→ **INPUT DATA**
►
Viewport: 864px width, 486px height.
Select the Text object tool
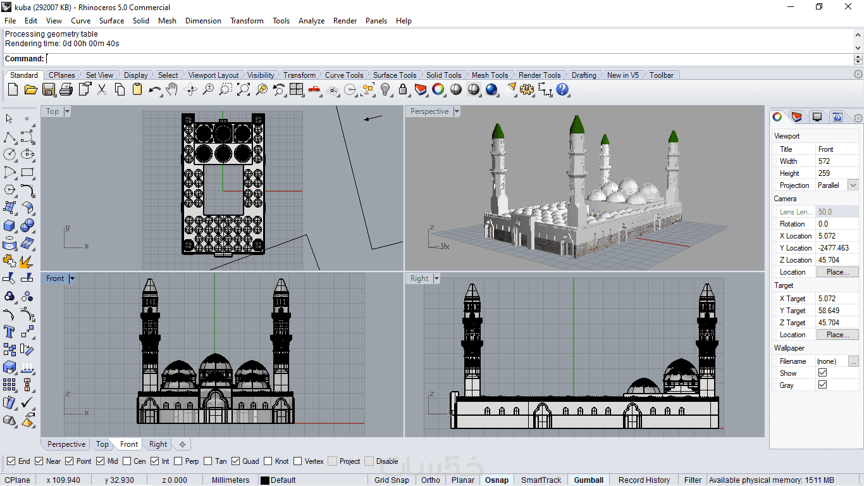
◄
►
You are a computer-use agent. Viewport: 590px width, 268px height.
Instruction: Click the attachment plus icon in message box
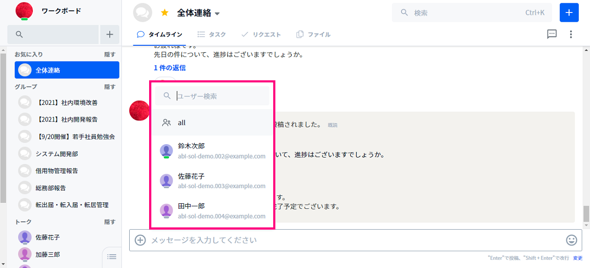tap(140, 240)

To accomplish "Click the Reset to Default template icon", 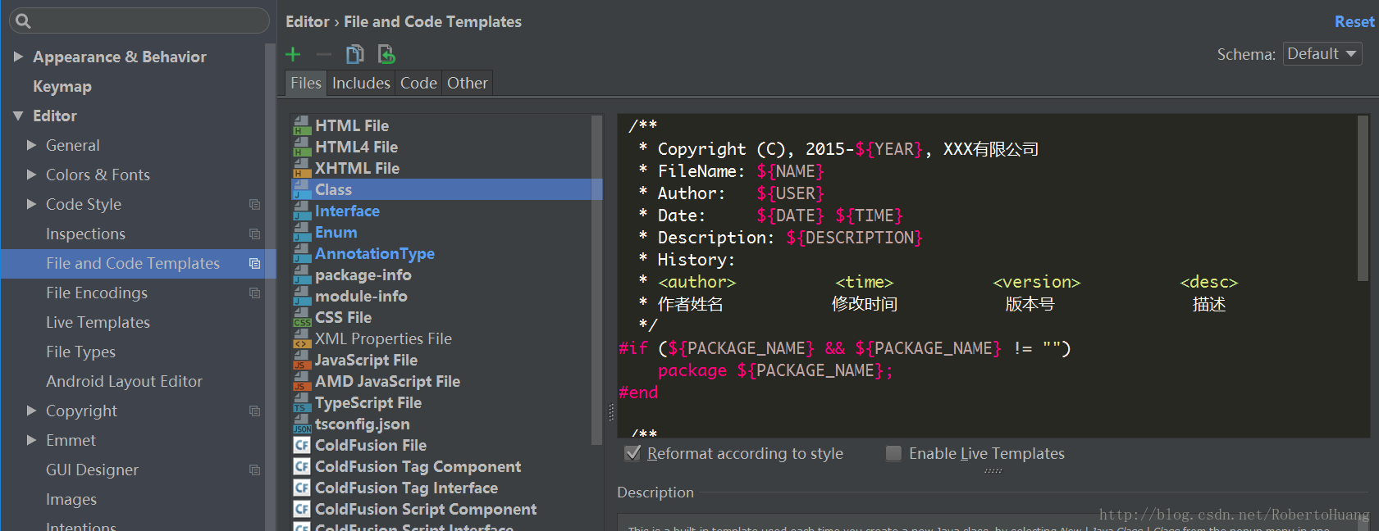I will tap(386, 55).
◄
►
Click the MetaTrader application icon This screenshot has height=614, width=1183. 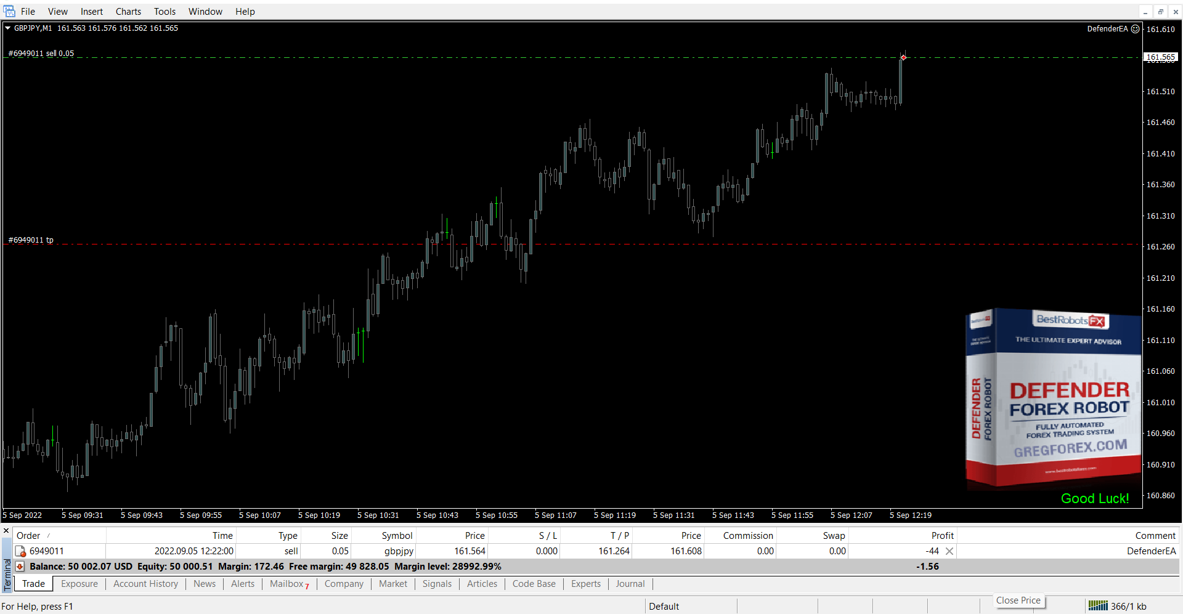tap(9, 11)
◄
→ **WHAT IS BEING ASKED**
Each line that mentions the string "Viewport" must be copied from the listing.

→ **TASK SOLUTION**
Viewport: 864px width, 486px height.
You are a computer-use agent. Viewport: 590px width, 268px height.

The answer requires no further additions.